[Start of section]
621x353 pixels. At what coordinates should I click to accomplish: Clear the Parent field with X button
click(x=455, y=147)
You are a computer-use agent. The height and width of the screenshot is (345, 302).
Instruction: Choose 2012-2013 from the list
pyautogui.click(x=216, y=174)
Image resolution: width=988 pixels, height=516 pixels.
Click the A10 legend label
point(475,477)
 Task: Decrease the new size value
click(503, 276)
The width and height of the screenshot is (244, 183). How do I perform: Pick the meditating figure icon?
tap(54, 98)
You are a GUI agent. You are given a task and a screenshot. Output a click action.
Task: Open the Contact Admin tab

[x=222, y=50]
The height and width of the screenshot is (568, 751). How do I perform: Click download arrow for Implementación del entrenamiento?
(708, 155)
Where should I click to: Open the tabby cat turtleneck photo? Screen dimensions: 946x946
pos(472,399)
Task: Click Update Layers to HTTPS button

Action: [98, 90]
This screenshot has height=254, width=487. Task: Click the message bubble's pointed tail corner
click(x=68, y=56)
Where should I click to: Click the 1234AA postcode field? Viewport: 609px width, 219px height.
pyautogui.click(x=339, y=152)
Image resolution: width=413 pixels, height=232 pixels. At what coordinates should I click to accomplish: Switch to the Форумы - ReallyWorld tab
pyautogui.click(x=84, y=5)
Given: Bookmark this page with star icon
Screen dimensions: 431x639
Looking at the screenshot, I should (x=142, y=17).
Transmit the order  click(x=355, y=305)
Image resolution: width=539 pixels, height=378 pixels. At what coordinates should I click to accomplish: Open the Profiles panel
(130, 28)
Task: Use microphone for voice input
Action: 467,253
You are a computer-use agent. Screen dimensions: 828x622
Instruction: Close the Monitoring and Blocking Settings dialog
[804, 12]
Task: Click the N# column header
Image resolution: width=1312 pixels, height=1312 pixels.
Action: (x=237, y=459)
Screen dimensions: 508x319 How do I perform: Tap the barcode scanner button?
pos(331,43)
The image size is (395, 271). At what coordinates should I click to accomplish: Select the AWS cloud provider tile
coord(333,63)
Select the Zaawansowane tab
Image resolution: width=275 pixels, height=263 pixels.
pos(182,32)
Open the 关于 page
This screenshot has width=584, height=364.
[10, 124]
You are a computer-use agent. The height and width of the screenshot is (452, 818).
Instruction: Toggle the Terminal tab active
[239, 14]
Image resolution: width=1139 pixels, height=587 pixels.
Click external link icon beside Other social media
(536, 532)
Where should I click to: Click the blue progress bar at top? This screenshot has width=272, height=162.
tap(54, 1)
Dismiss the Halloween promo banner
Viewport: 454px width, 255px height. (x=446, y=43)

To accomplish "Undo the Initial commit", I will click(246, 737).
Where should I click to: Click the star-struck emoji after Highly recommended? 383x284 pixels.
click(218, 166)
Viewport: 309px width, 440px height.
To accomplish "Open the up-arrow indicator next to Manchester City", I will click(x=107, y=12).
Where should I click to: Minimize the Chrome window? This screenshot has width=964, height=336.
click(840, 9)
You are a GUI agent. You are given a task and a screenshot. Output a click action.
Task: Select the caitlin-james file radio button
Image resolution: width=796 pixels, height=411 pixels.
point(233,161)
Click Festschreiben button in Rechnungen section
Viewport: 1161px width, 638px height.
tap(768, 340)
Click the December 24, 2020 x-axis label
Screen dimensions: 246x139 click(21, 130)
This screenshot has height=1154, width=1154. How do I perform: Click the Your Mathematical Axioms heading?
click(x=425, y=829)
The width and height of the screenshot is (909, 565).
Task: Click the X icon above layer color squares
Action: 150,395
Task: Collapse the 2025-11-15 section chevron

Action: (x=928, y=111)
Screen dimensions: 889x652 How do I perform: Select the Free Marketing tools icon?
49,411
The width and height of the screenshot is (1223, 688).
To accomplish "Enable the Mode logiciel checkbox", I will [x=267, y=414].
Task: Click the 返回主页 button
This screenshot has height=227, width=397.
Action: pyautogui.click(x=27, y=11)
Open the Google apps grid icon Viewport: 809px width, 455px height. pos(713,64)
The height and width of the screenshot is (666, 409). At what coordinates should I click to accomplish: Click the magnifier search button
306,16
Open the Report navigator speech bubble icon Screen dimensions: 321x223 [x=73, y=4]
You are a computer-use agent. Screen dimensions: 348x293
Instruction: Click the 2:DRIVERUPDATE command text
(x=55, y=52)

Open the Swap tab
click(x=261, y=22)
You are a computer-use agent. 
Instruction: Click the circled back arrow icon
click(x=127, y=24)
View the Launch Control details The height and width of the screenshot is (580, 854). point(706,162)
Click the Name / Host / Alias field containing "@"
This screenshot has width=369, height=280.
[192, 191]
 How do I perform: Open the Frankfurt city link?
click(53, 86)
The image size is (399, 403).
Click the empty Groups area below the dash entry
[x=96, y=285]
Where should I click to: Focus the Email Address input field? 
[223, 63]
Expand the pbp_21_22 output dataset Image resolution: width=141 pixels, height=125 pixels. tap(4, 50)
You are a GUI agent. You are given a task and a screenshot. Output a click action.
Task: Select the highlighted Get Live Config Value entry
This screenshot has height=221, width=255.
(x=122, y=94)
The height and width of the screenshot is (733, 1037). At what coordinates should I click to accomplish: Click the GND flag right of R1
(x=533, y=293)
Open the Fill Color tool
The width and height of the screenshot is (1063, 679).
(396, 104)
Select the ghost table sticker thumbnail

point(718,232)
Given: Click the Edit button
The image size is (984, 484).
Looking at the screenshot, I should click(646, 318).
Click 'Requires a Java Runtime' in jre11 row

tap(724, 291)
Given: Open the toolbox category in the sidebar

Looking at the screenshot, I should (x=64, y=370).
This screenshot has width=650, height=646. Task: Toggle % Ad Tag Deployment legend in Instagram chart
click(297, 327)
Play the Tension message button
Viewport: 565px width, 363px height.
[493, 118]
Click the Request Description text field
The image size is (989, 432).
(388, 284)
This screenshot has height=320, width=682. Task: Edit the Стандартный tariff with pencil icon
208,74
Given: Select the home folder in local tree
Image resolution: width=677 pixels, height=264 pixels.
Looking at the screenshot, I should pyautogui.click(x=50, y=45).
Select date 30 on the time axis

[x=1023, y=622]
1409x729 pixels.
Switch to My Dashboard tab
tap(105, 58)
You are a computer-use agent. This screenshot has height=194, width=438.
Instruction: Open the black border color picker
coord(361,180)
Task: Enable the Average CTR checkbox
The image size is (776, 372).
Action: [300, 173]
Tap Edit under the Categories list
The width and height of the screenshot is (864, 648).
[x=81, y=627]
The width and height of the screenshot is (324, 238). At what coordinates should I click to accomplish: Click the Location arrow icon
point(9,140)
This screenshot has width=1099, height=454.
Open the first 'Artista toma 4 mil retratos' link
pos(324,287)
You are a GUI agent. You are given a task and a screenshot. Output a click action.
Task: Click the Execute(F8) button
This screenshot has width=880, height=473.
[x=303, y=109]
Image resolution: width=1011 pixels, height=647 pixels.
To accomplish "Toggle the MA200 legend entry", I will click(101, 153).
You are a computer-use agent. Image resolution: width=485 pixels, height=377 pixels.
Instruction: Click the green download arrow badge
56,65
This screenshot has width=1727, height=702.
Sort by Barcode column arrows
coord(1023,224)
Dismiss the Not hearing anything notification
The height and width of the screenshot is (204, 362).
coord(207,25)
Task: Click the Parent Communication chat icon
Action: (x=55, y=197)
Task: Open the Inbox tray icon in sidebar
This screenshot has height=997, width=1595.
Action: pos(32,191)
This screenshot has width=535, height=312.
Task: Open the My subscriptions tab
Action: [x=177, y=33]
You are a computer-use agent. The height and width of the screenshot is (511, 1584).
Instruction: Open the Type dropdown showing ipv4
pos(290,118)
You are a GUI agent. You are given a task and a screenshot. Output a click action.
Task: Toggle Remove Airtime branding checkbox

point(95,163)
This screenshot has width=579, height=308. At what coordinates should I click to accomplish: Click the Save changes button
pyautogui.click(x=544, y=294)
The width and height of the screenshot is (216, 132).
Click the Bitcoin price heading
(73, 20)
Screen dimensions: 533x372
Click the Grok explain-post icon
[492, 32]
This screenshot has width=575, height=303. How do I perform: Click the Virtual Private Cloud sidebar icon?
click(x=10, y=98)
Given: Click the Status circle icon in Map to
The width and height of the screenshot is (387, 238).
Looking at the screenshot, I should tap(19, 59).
[End of section]
WORK ORDER:
Would you retype the lines above from the one with "Play the Tension message button" down to the one with "You are a computer-use agent. Image", word for word, both ends included and no other lines?

REPLY TO THE EXERCISE:
Play the Tension message button
Viewport: 565px width, 363px height.
[493, 118]
Click the Request Description text field
The image size is (989, 432).
(388, 284)
This screenshot has height=320, width=682. Task: Edit the Стандартный tariff with pencil icon
208,74
Given: Select the home folder in local tree
Image resolution: width=677 pixels, height=264 pixels.
Looking at the screenshot, I should pyautogui.click(x=50, y=45).
Select date 30 on the time axis

[x=1023, y=622]
1409x729 pixels.
Switch to My Dashboard tab
tap(105, 58)
You are a computer-use agent. This screenshot has height=194, width=438.
Instruction: Open the black border color picker
coord(361,180)
Task: Enable the Average CTR checkbox
The image size is (776, 372).
Action: [300, 173]
Tap Edit under the Categories list
The width and height of the screenshot is (864, 648).
[x=81, y=627]
The width and height of the screenshot is (324, 238). At what coordinates should I click to accomplish: Click the Location arrow icon
point(9,140)
This screenshot has width=1099, height=454.
Open the first 'Artista toma 4 mil retratos' link
pos(324,287)
You are a GUI agent. You are given a task and a screenshot. Output a click action.
Task: Click the Execute(F8) button
This screenshot has width=880, height=473.
[x=303, y=109]
Image resolution: width=1011 pixels, height=647 pixels.
To accomplish "Toggle the MA200 legend entry", I will click(101, 153).
You are a computer-use agent. Image resolution: width=485 pixels, height=377 pixels.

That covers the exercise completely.